Brand name: Xanax

Active ingredient (generic name): Alprazolam

Manufacturer: Pfizer

Importer: Behestan Darou

Pharmacotherapeutic group: anti-anxiety

Pharmaceutical form: 0.5mg tablets

Pharmacodynamic:

Alprazolam, like other benzodiazepines, has a high affinity for the benzodiazepine binding site in the brain. It facilitates the inhibitory neurotransmitter action of gamma-aminobutyric acid, which mediates both pre- and post synaptic inhibition in the central nervous system (CNS).

Pharmacokinetic:

Alprazolam is readily absorbed. Following oral administration peak concentration in the plasma occurs after 1 - 2 hours.

The mean half-life is 12 - 15 hours. Repeated dosage may lead to accumulation and this should be borne in mind in elderly patients and those with impaired renal or hepatic function. Alprazolam and its metabolites are excreted primarily in the urine.

Therapeutic indication:

Xanax is indicated for the short-term treatment of moderate or severe anxiety states and anxiety associated with depression. It is only indicated when the disorder is severe, disabling or subjecting the individual to extreme distress.
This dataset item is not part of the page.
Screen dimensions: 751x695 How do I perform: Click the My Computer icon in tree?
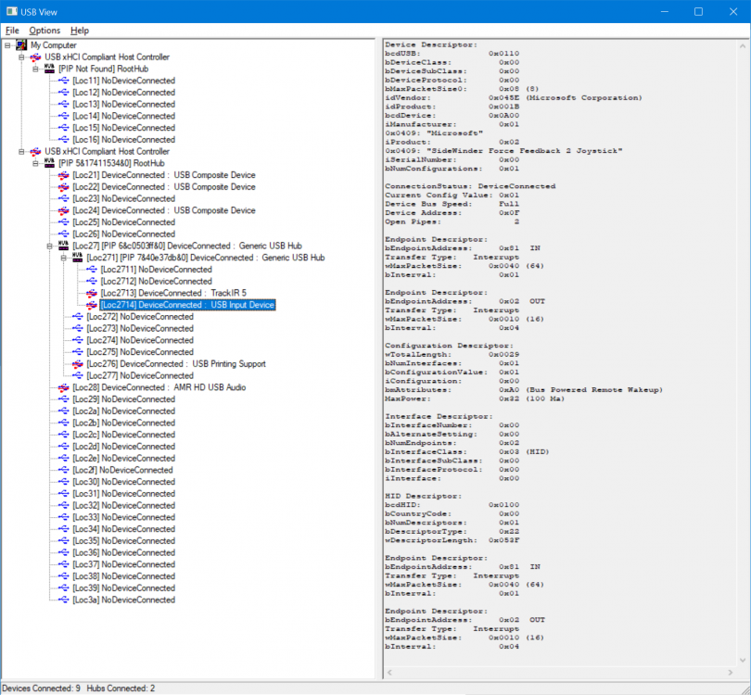point(21,44)
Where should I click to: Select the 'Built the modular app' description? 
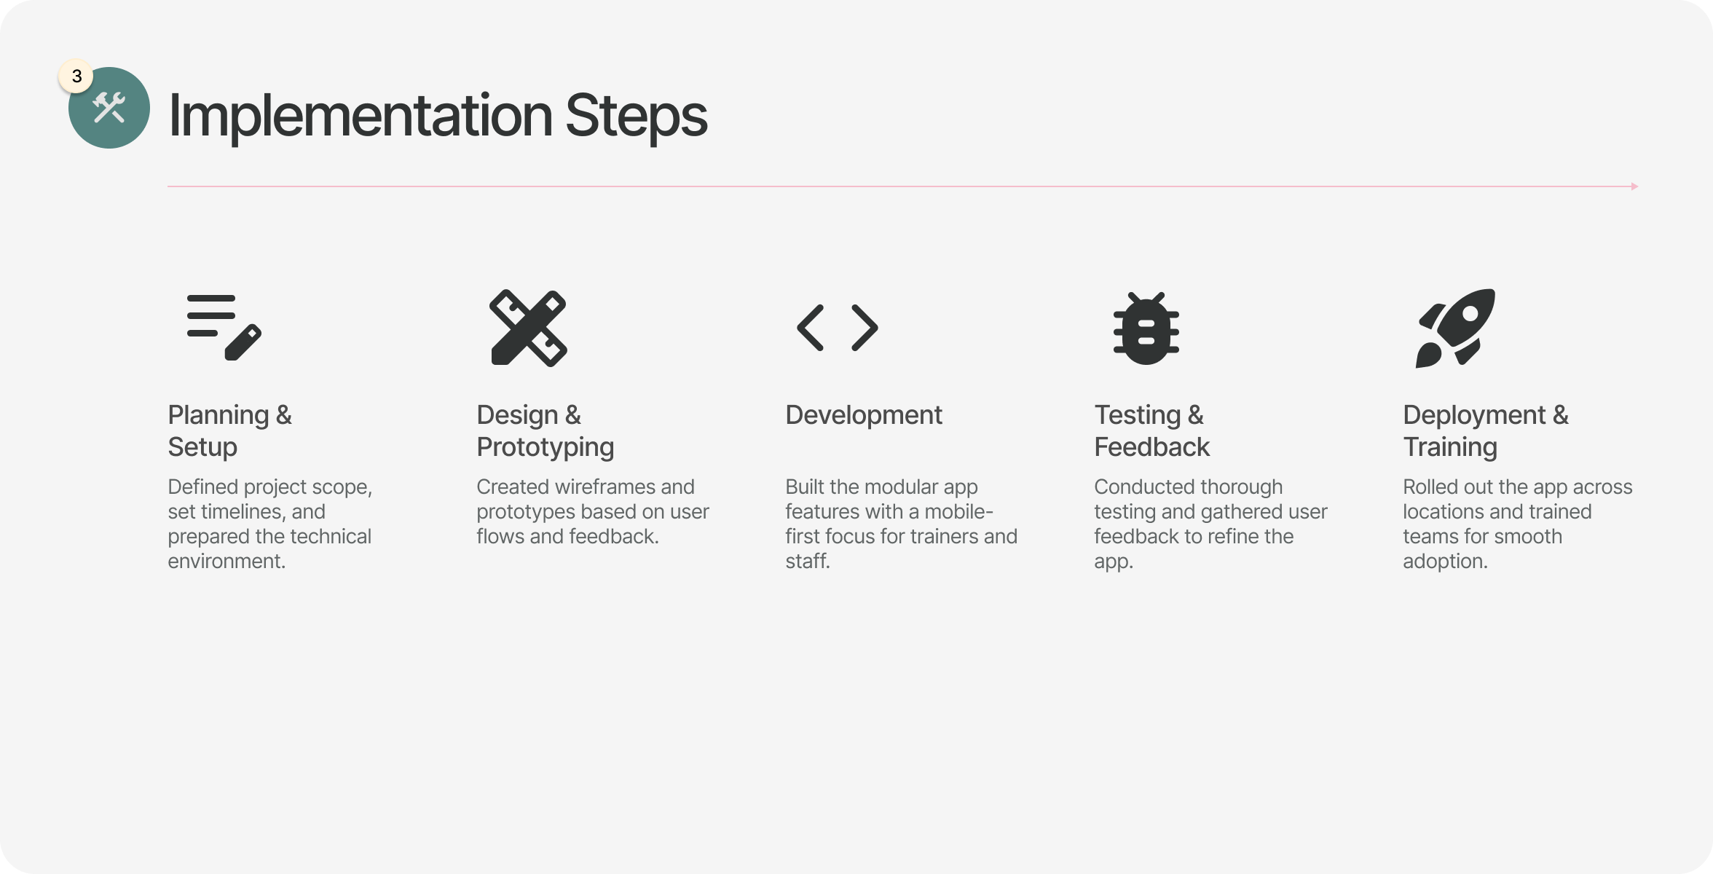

Xanax should not be used to treat short-term mild anxiety, such as anxiety or tension associated with the stress of everyday life. As the efficacy of Xanax in depression and in phobic or obsessional states has yet to be established, specific treatment may have to be considered.

Dosage and administration:

The optimum dosage of Xanax should be based upon the severity of the symptoms and individual patient response.

Anxiety: 250 micrograms (0.25 mg) to 500 micrograms (0.5 mg) three times daily increase if required to a total of 4 mg daily.

Panic Disorder: treatment for patients with agoraphobia associated with panic disorders should be initiated with a dose of 0.5-1mg given before bed time, for one or two days.

Adverse reaction:

Sedation/drowsiness, light-headedness, reduced alertness, confusion, fatigue, headache, dizziness, muscle weakness, ataxia, double or blurred vision, insomnia, tremor, change in weight.

These phenomena occur predominantly at the start of therapy and usually disappear with repeated administration. Other side effects like gastrointestinal disturbances, changes in libido or skin reactions have been reported occasionally.

Contraindication:

It is prohibited in patients with hypersensitivity to benzodiazepines or any of the other constituents of the tablet.

Pharmacokinetic interactions:

The co-administration of alprazolam with ketoconazole, itraconazole, or other azole-type antifungals is not recommended.

Caution and consideration of dose reduction is recommended when alprazolam is co-administered with nefazodone, fluvoxamine and cimetidine.

Caution is recommended when alprazolam is co-administered with fluoxetine and propoxyphene.

Special warnings:

Use of benzodiazepines may lead to the development of physical and psychic dependence upon these products. The risk of dependence increases with dose and duration of treatment; it is also greater in patients with a history of alcohol and drug abuse.

Treatment should always be tapered off gradually. During discontinuation of alprazolam treatment, the dosage should be reduced slowly in keeping with good medical practice. It is suggested that the daily dosage of alprazolam be decreased by no more than 0.5 mg every three days. Some patients may require an even slower dosage reduction

Patients should be cautioned about operating motor vehicles or engaging in other dangerous activities while taking Xanax.

Pregnancy and lactation:

Xanax should not be used during pregnancy unless your doctor deems treatment absolutely necessary after careful assessment of the benefits against possible risks and it is prohibited during breast-feeding.